● **WORK TO COMPLETE**:
In the passage on the reliability of facial expression recognition ground truths, what value is given as the adequacy threshold?

As highlighted in Table 3, only one third of the reviewed studies (i.e. 6 out of 16) reported reliability values. Furthermore, of the studies reporting the reliability of their ground truths, one study reported only the simple percentage agreement
User study: Methods
Building on previous observations, the aim of this article was to evaluate the reliability of FER ground truths. Our analysis in Table 3 highlights the scarce reporting on the reliability of FER ground truths. It should also be highlighted that commonly used emotion recognition datasets do not usually provide the original multi-rater labellings, making replication or meta-validation studies hardly feasible. For our study, we thus considered a relatively small, but realistic, dataset of genuine (vs. posed) facial expressions, which is described in what follows. In particular, we designed and performed two annotation experiments to address the following three hypotheses:
(H1) Can the reliability of our FER ground truth be considered sufficient (according to the previously mentioned criteria) to support reliable research and analysis? In this sense, we will refer to the previously defined thresholds defined by Krippendorff (2004): one threshold below which labels should be discarded (unacceptability threshold), set at 0.67, and one threshold above which labels are of adequate reliability (adequacy threshold), set at 0.8. (H2) Given that the raters involved in the annotation of FER ground truths are not usually provided with contextual information regarding the images to be annotated, does providing some sort of contextual information have any effect on the ground truth reliability? . (H3) Even more problematic than different raters who differ in their interpretations of given facial expressions is the same rater who cannot make up their mind about the same facial expressions after some (short) washout period, that is the lack of intra-rater reliability. We therefore also focus on whether the intra-rater reliability of our FER ground truth is high enough.

● **GIVEN ENTRIES**:
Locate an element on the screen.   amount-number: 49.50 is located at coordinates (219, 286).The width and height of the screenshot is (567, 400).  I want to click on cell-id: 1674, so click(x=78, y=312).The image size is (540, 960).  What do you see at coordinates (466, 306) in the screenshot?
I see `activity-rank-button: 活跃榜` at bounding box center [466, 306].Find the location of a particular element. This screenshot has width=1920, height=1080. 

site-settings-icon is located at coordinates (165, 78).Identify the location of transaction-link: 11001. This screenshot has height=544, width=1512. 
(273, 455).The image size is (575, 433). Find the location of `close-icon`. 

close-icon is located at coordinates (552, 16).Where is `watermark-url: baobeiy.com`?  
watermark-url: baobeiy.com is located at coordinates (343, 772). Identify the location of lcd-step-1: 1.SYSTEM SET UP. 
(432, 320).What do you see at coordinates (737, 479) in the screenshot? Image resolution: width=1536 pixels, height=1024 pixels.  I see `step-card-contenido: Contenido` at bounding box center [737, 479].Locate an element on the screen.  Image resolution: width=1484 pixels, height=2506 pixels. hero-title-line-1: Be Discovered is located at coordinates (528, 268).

● **WRITTEN ANSWER**:
0.8